S She is a very brave person, a beautiful and intelligent woman.” With these words, the Russian sports minister Michail Degtjarjow reacted to the ceremonial inauguration of the new IOC president Kirsty Coventry. In his statement on the change at the top of the International Olympic Committee, Degtjarjow tried to flatter the new top Olympian with all the means of a Russian macho.
After all, it is also in Coventry’s power to pave the way for the return of Russian female and male athletes to the international world of sport. “All athletes have the right to participate in the Olympic Games,” said Degtjarjow, who is also the president of the Russian Olympic Committee. “And as Mrs Coventry herself once said: ‘The opportunity to participate in the Olympic Games is not a privilege, but the right of an athlete.’ Therefore we wish her much success.”
Whether his words will sit well with Coventry, about whom the Russian sports press otherwise hardly has a good word, because she arrived at the IOC presidency as the preferred candidate of Thomas Bach?
The German has long since gone from Vladimir Putin’s darling to a figure of hate. He is blamed for the fact that since Russia’s invasion of Ukraine in 2022 no Russian state insignia are allowed at the Olympic Games, and that Russian athletes with excessive ties to the state are not allowed to compete in international competitions of the major sports federations.
Yet Bach did everything to ensure that the Russians could still participate in international sport, even after it became known that they had doped to the top of the medal table at the Sochi Winter Games with total state power and secret service backing. He will not be thanked for it anymore.
Norway Overtakes Russia
In addition, it has been clear for a month that Russia was not the best winter-sports nation at the 2014 Games after all. The men’s biathlon relay team was stripped of the gold medal at the end of May, after all appeals against the doping disqualifications of biathlete Evgeny Ustyugov were rejected. Now Norway sits at the top of the medal table.
Meanwhile, there is little hope in the Russian biathlon team for qualification for the World Cup or even the 2026 Winter Olympics in Milan-Cortina d’Ampezzo. The Russian biathletes have not been allowed to participate in the World Cup for three winters now and do not really know how well they would perform after the hoped-for re-admission.
Viktoria Sliwko is one of the few in the Russian team who could still accumulate World Cup experience. The 31-year-old today did not perform particularly well. She could not achieve more than two finishes in the points. The younger ones lack any World Cup experience—and probably also the right equipment to compete in modern biathlon.
Weapons and skis have been further developed. And the Russians are still using fluorinated wax for the skis, which is no longer permitted in the World Cup. So much has changed during the period of absence.

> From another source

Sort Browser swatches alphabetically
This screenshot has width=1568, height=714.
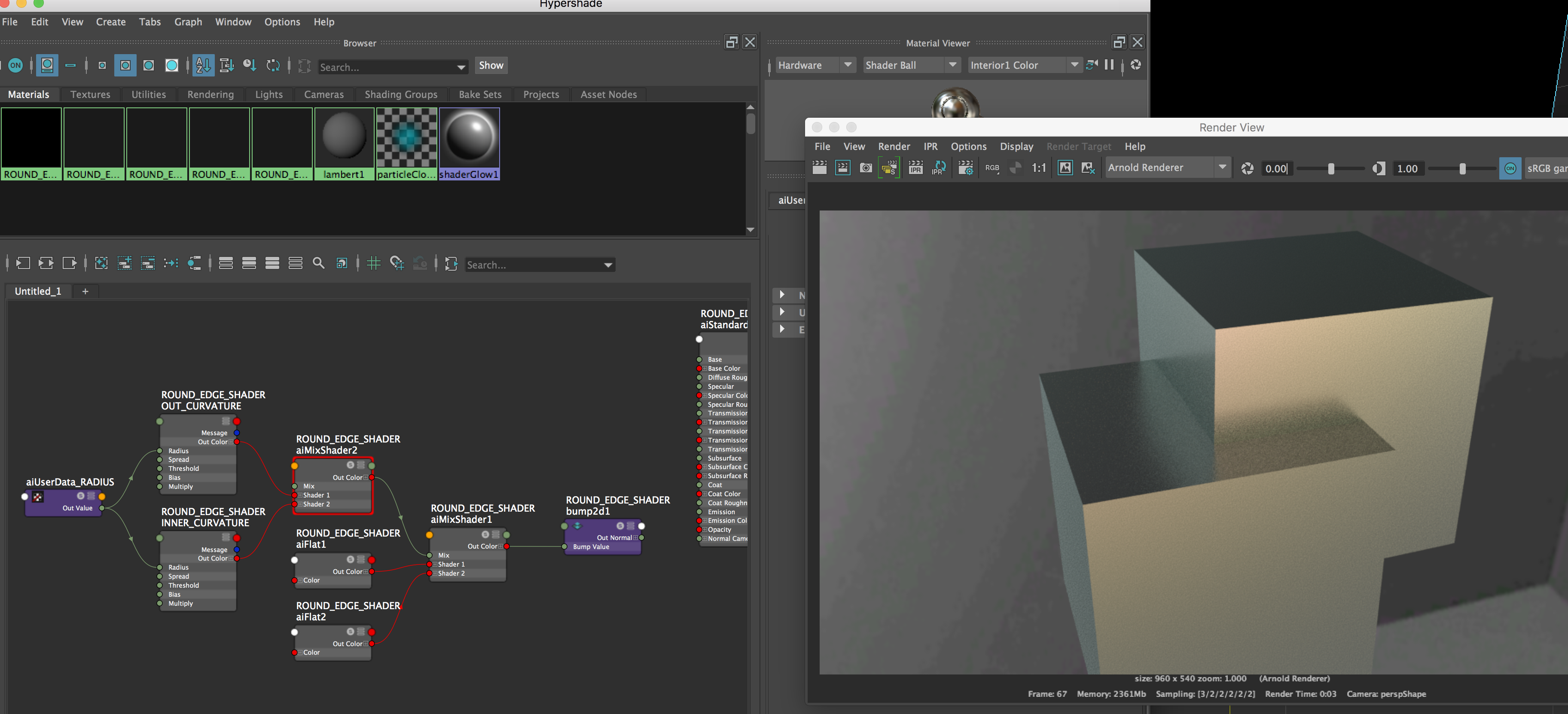[x=203, y=65]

Now Norbert Starke has died as well, the Cologne biathlon fan with the twirled moustache and the countless pins on his enormous hat. His death was reported on all Russian sports portals. After all, the biathlon globetrotter, who followed competitions at all World Cup arenas around the world, was a great friend of Russia. When he was interviewed during the 2011 World Championship in Khanty-Mansiysk, he said: “The Siberian flair does good to the German soul.” In the Russian obituaries for Starke, this is quoted with relish.